Tetapi orang itu tidak mampu..
“Itulah kebodohanmu dan kesombongan berkata-kata,” jelas
Imam Ali.
“Di dalam agama Allah, tidak ada perkelahian atau permusuhan
antara engkau dan aku. Kita bersaudara... Perang yang sebenarnya adalah antara
kebenaran dan kekurang-bijakanmu. Yaitu antara kebenaran dan dusta. Engkau
dan aku sedang menyaksikan pertempuran itu. Engkau adalah saudaraku. Jika aku
menyakitimu dalam keadaan seperti ini, maka aku harus mempertanggung
jawabkannya pada hari kiamat. Allah akan mempertanyakan hal ini kepadaku.”
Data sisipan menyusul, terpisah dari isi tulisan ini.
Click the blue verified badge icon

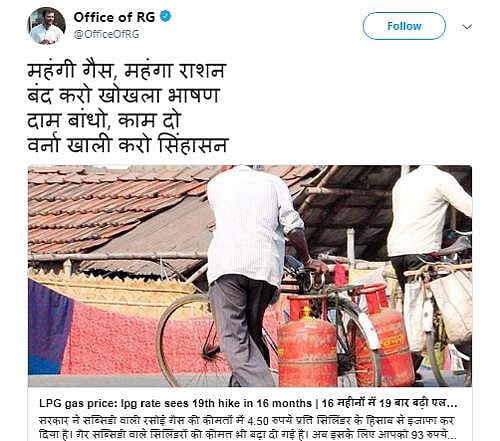pos(165,16)
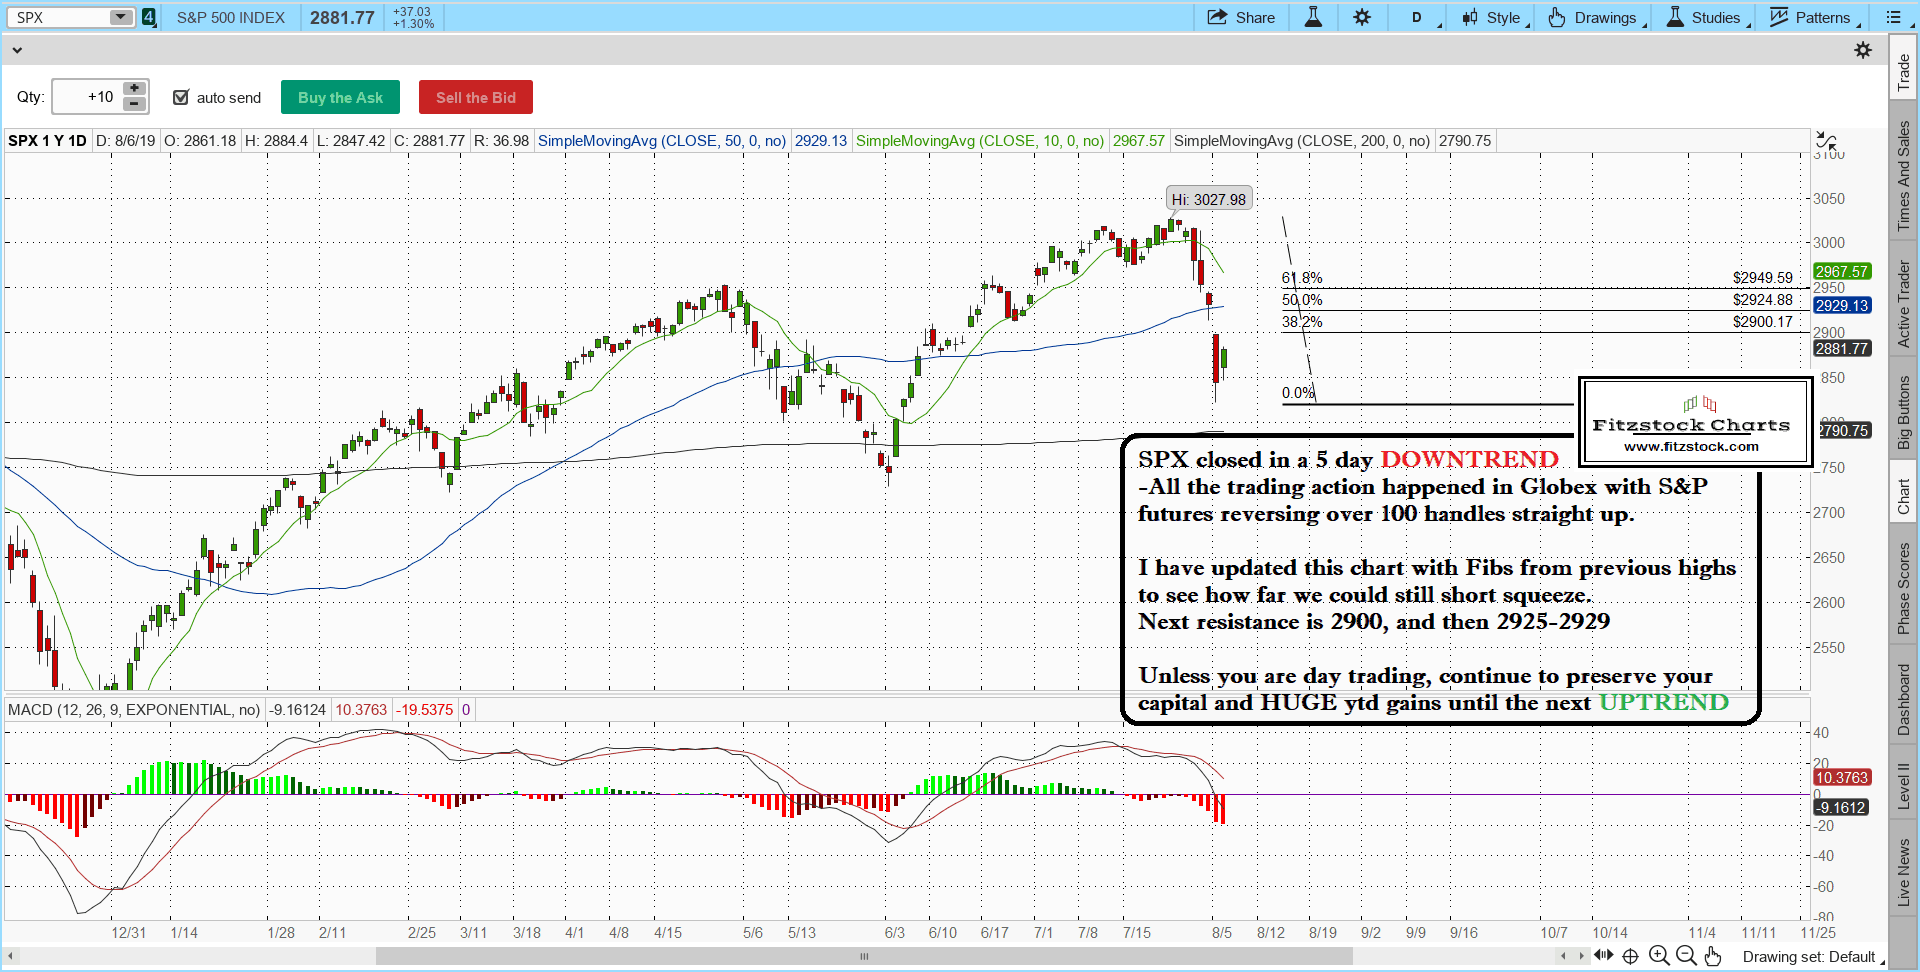The height and width of the screenshot is (972, 1920).
Task: Increase quantity with the plus stepper
Action: tap(134, 89)
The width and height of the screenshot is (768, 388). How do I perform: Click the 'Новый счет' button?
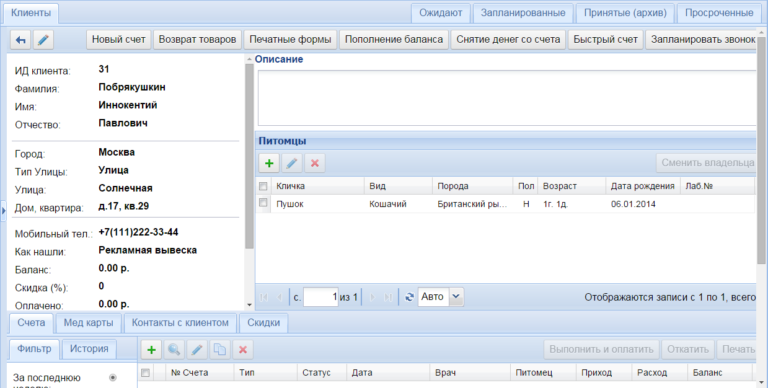point(119,40)
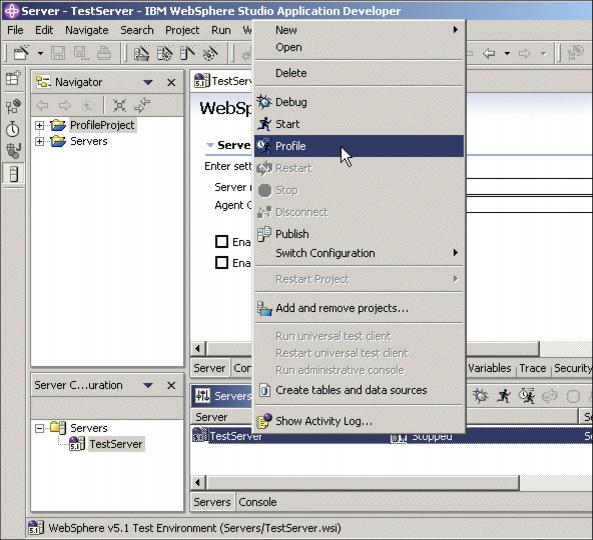Open the server perspective icon in left sidebar
The image size is (593, 540).
[x=13, y=174]
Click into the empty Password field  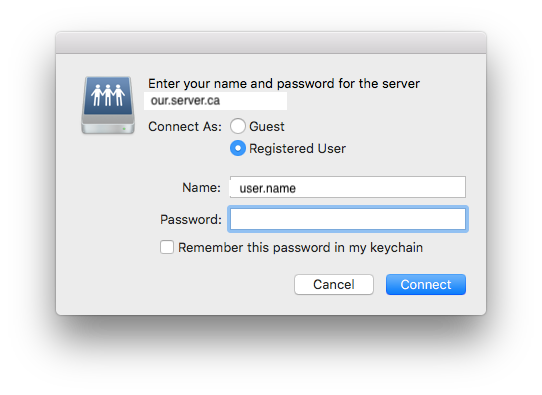[x=348, y=219]
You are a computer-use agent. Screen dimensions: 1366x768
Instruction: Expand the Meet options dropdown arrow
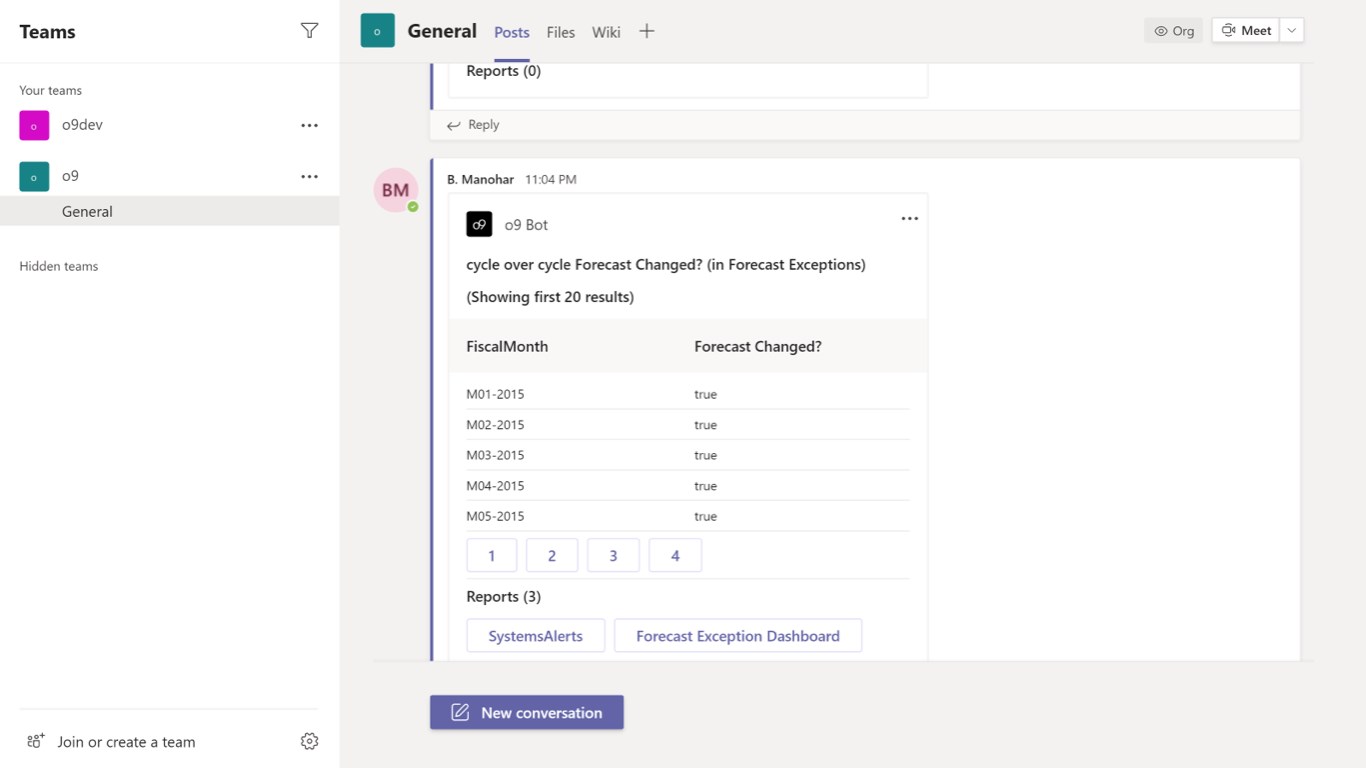coord(1292,30)
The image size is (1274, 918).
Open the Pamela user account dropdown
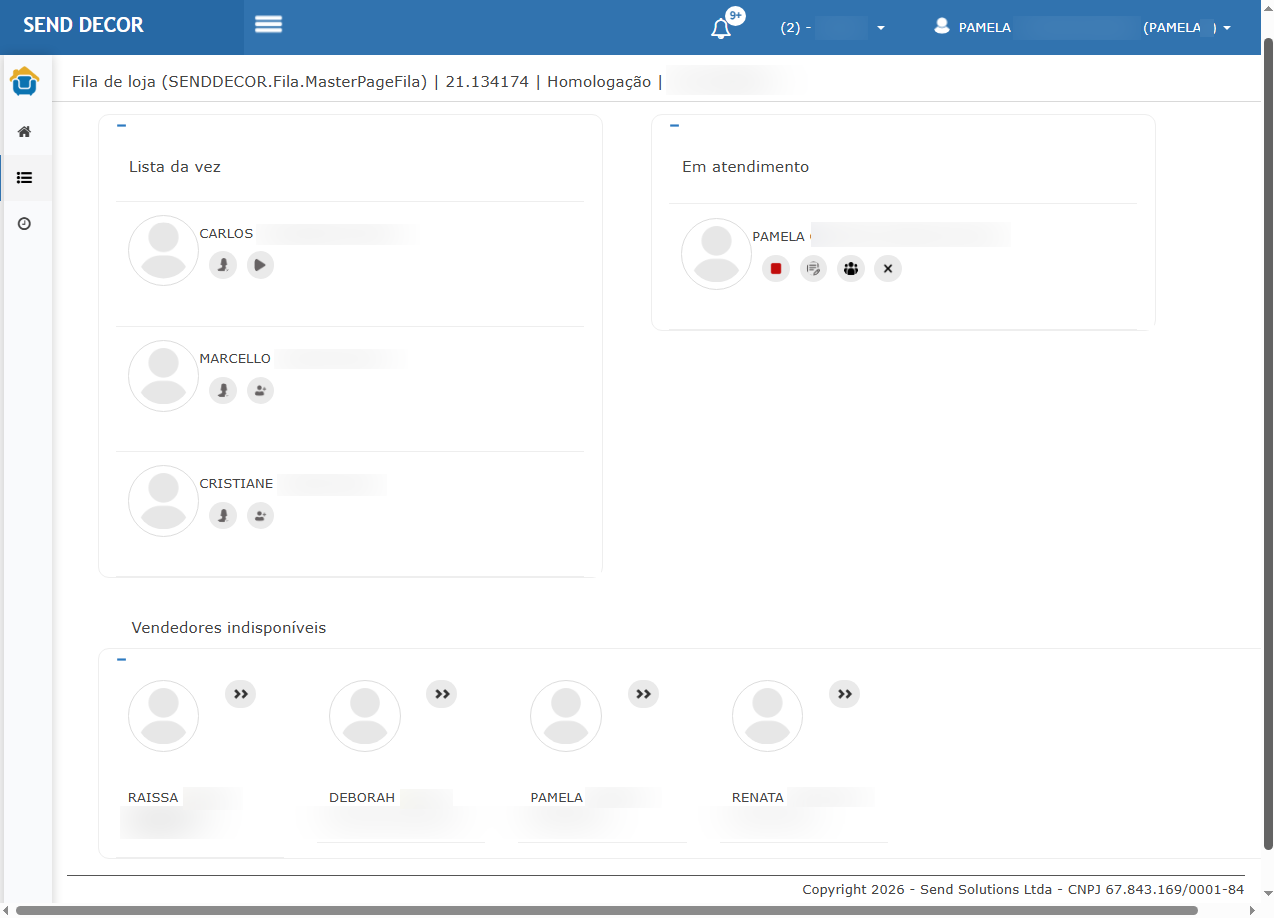[1081, 28]
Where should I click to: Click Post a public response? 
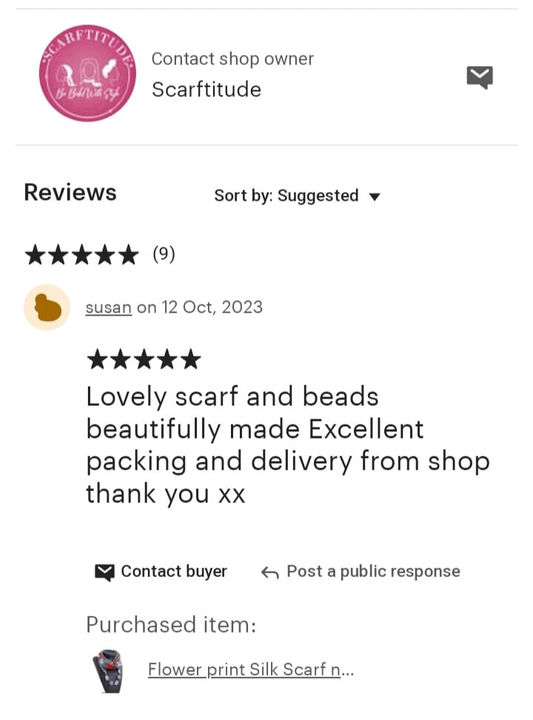click(x=373, y=572)
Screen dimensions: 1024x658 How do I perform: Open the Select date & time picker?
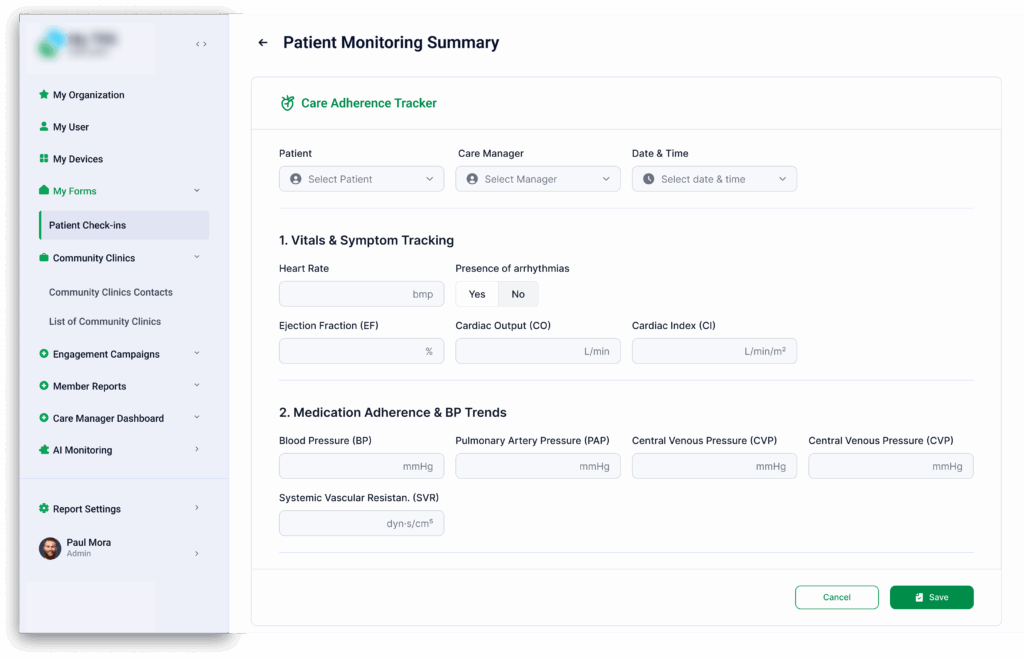tap(713, 178)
“Inikah cara Islam?” Orang itu bertanya.
“Ya..!,” jawab Imam Ali, “Ini adalah firman Allah yang
Mahakuasa, dan Sangat Unik.”
Dengan segera, orang itu tersungkur di kaki Imam Ali dan
memohon, “Ajarkan aku syahadat.” Dan Imam Ali pun mengajarkan syahadat
kepadanya.
Hal yang sama terjadi pada pertempuran yang lain. Imam Ali
menjatuhkan lawannya, meletakkan kakinya di atas dada orang itu dan menempelkan
pedangnya ke leher orang itu. Tetapi sekali lagi Beliau tidak membunuh orang
itu.
“Mengapa engkau tidak membunuhku?” Orang itu berteriak
dengan marah. “Aku adalah musuhmu. Mengapa engkau hanya berdiri saja? lalu dia
meludahi wajah Imam Ali.
Mulanya Imam Ali menjadi marah, tetapi kemudian dia
mengangkat kakinya dari dada orang itu dan menarik pedangnya.
Imam Ali menjawab, “Aku bukan musuhmu, Musuh yang
sebenarnya adalah sifat-sifat buruk yang ada dalam diri kita. Engkau adalah
saudaraku, tetapi engkau meludahi wajahku. Ketika engkau meludahiku, aku
menjadi marah dan keangkuhan datang kepadaku. Jika aku membunuhmu dalam keadaan
seperti itu, maka aku akan menjadi seorang yang berdosa, seorang pembunuh. Aku
akan menjadi seperti semua orang yang kulawan. Perbuatan buruk itu akan terekam
atas namaku. Itulah sebabnya aku tidak membunuhmu.”
Lalu orang itu bertanya, “Kalau begitu tidak ada pertempuran
antara engkau dan aku?”
Imam Ali menjawab, “Tidak... Pertempuran adalah antara kearifan dan kesombongan. Antara kebenaran dan kepalsuan, Meskipun engkau telah meludahiku, dan mendesakku untuk membunuhmu, aku tidak boleh melakukannya.”
“Dari mana datangnya ketentuan semacam itu?” orang itu
bertanya lagi.
“Itulah ketentuan Allah. Itulah Islam.” Jawab Imam Ali.
Dengan segera orang itu tersungkur di kaki Imam Ali dan
mengucapkan dua kalimat syahadat.
Imam Ali Bin Abi Thalib Ra berkata pada Malik Alasytar
(Gubernur Mesir), " Wahai Malik. Saudaramu ada dua, satu saudaramu
seagama, dan kedua saudaramu sesama manusia."